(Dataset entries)

⁂

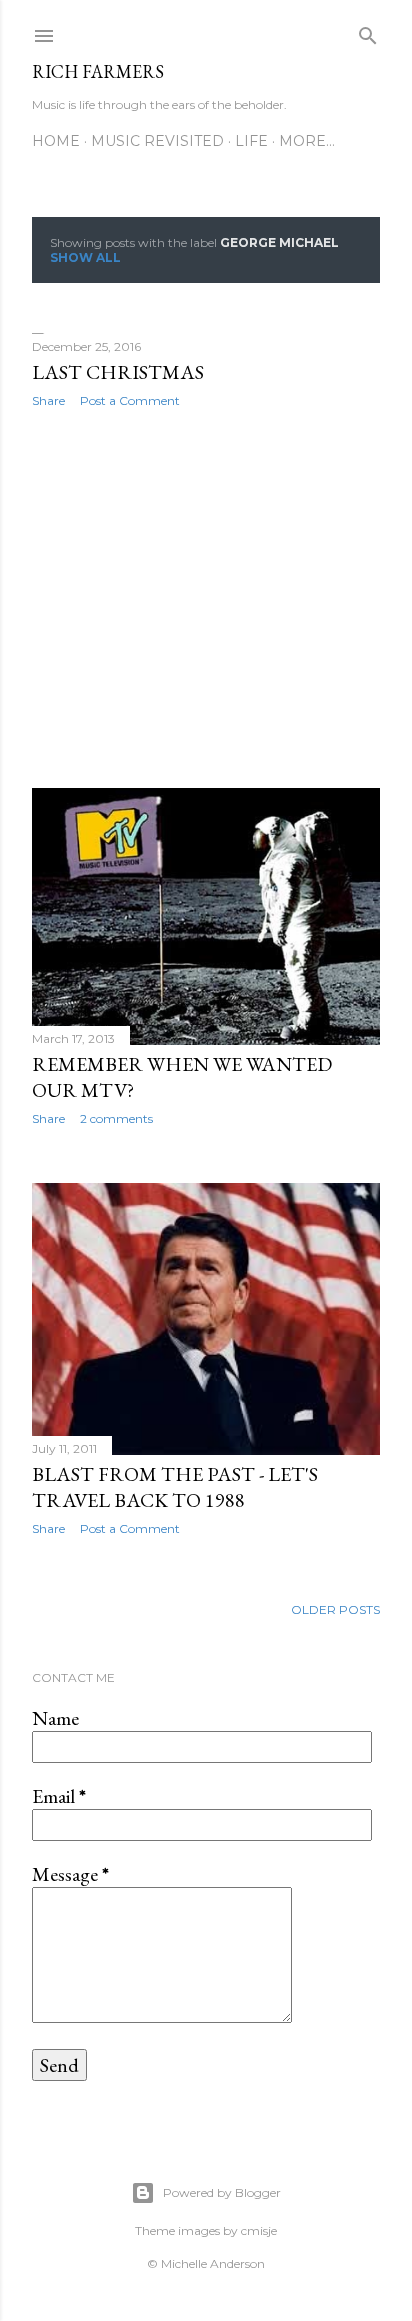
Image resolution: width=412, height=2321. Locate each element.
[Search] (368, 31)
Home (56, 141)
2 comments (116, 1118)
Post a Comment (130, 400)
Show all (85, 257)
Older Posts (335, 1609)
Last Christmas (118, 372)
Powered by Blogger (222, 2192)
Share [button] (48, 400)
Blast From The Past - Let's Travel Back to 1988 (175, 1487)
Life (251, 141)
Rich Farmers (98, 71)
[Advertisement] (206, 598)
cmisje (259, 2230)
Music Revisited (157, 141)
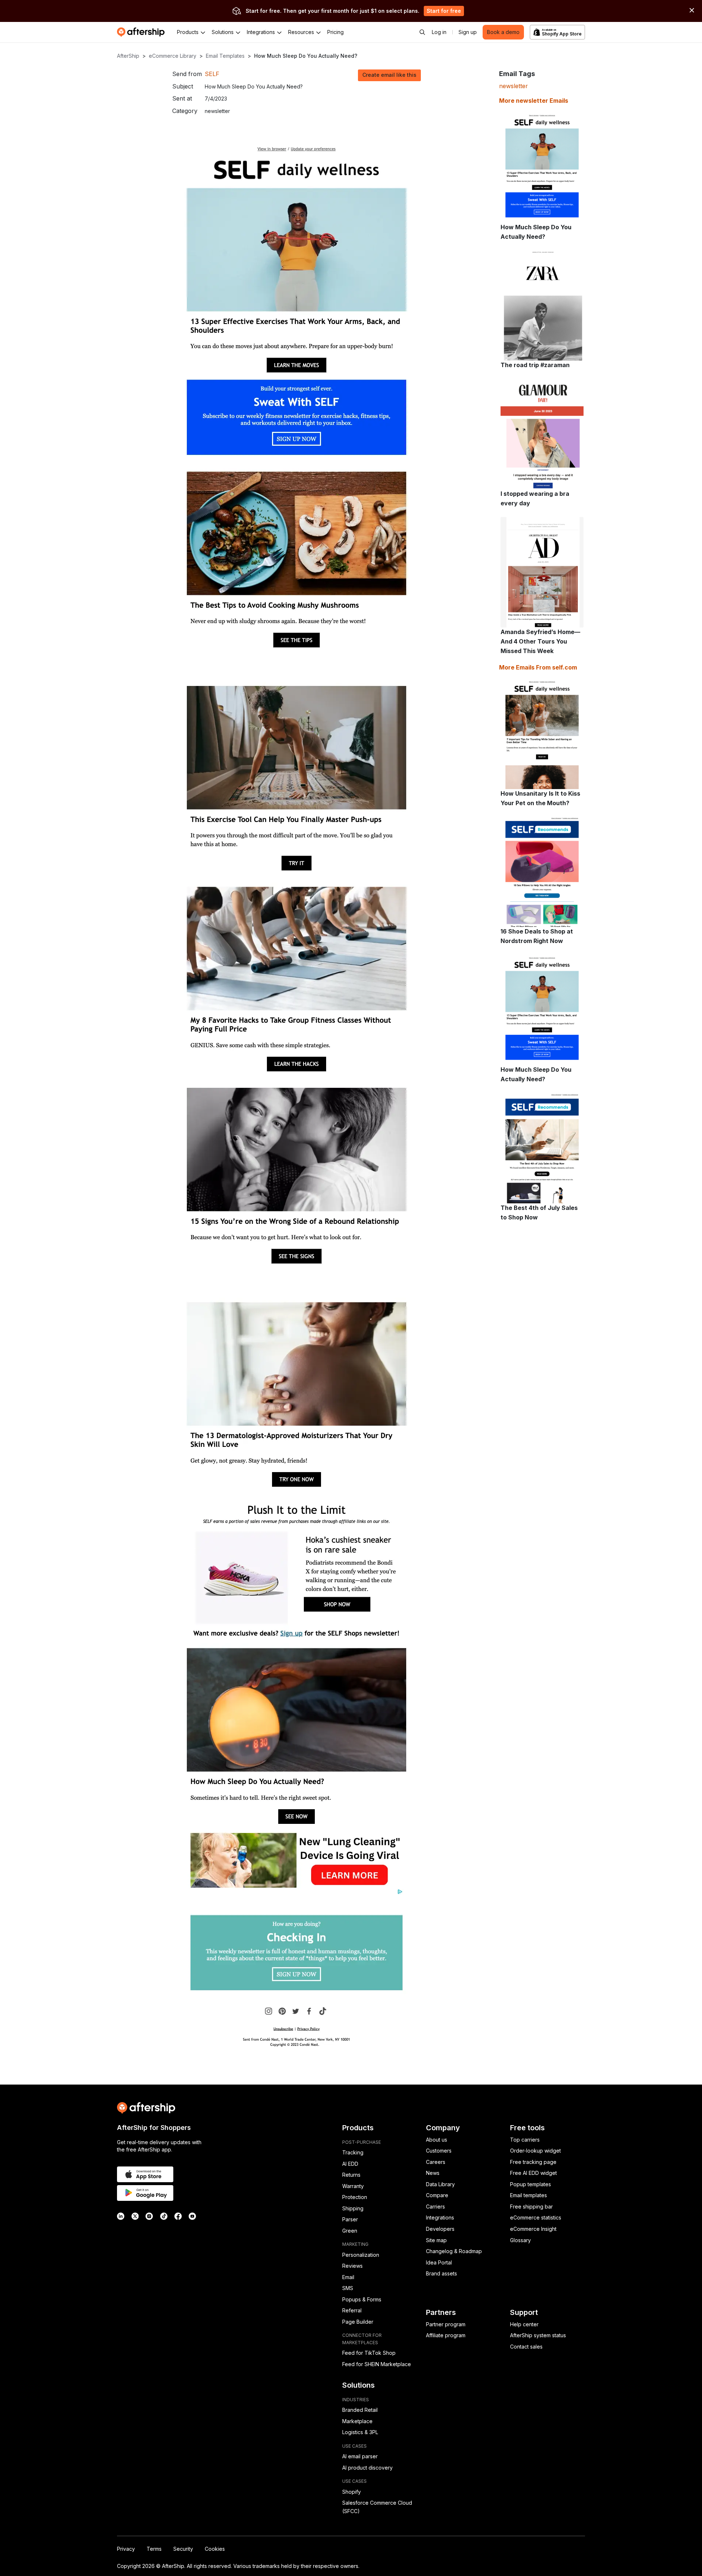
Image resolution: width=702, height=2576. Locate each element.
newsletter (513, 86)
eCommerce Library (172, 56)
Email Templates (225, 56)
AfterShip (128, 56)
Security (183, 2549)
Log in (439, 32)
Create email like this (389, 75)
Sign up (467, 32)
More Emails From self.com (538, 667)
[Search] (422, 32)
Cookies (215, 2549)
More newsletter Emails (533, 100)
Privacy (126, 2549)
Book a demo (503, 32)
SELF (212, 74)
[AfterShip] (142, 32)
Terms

⁂

**Exercise goal**
The line above containing "2 comments (116, 1118)", the line containing "Music Revisited (157, 141)", and every line between them are to be transcribed exactly; no other line is wanted.

**Task answer**
2 comments (116, 1118)
Post a Comment (130, 400)
Show all (85, 257)
Older Posts (335, 1609)
Last Christmas (118, 372)
Powered by Blogger (222, 2192)
Share [button] (48, 400)
Blast From The Past - Let's Travel Back to 1988 (175, 1487)
Life (251, 141)
Rich Farmers (98, 71)
[Advertisement] (206, 598)
cmisje (259, 2230)
Music Revisited (157, 141)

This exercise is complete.